__TEXTE__.
Bach aimait jouer l’alto, cet instrument qui donne du corps aux polyphonies des petits ensembles instrumentaux de son temps, il y entendait le souvenir des voix médianes de ses cantates et de ses Passions, ce soprano sombre qui est comme l’émanation du domaine spirituel.
Lillian Fuchs n’hésita pas à s’emparer du cahier des Six Suites pour violoncelle, d’abord quelques suites au concert, puis enfin l’ensemble pour les micros de Decca en 1952, complétant le cahier en 1954. Elle rappelait le doute constant quant au destinataire de ce cahier. Viole ou violoncelle ? À sa manière, Anner Bylsma répondit en choisissant un violoncelle piccolo, plus proche de l’alto féminin que du baryton qu’évoqueront des générations de violoncellistes après le geste princeps de Pau Casals, dont les lourds albums de 78 tours firent entrer les Six Suites dans l’intimité des foyers.

[Données de pointage de la cible]
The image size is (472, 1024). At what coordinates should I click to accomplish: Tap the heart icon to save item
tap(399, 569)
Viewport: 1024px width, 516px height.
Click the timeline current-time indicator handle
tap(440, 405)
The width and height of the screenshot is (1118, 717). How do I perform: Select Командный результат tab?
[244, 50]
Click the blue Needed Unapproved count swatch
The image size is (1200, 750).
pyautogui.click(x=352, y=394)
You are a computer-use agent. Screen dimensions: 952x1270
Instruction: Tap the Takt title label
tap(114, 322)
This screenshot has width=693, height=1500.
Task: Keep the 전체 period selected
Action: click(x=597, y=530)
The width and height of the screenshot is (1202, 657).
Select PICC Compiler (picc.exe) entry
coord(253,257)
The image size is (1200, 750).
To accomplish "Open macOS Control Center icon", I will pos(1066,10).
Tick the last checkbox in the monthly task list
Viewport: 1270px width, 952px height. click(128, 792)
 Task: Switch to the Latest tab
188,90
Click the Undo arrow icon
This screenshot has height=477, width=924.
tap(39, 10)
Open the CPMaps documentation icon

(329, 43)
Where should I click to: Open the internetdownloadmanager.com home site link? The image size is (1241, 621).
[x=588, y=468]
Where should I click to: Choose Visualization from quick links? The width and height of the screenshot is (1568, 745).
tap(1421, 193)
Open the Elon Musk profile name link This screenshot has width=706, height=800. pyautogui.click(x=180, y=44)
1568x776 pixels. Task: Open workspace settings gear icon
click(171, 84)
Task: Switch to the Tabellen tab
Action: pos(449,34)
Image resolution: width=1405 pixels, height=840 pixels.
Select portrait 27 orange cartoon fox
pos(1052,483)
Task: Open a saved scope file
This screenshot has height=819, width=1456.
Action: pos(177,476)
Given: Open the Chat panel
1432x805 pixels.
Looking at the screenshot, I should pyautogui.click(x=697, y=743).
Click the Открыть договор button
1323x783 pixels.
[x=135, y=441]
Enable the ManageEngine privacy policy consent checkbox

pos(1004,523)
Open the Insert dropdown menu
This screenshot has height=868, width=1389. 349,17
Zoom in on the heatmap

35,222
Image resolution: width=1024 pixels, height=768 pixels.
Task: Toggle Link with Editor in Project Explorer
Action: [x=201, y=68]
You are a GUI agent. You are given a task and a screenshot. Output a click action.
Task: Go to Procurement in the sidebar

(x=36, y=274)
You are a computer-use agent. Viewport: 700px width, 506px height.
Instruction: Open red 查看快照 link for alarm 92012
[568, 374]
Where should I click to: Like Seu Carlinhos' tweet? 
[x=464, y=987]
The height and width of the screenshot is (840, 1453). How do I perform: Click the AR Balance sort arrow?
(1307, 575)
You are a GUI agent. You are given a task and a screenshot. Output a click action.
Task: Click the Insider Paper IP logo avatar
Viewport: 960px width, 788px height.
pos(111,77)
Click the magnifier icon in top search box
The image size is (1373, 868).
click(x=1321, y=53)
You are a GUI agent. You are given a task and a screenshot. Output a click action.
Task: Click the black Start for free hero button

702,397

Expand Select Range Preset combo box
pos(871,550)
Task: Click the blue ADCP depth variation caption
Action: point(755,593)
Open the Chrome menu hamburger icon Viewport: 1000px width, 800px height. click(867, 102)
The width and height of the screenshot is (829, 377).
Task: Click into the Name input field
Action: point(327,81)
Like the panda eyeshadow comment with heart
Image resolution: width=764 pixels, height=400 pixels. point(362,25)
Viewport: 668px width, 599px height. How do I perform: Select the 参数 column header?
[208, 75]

__CONSIGNES ET EXIGENCES__. D'après le texte, quel instrument Anner Bylsma a-t-il choisi pour jouer les Six Suites ? Répondez brièvement, s'il vous plaît.

__RÉPONSE ATTENDUE__. Un violoncelle piccolo.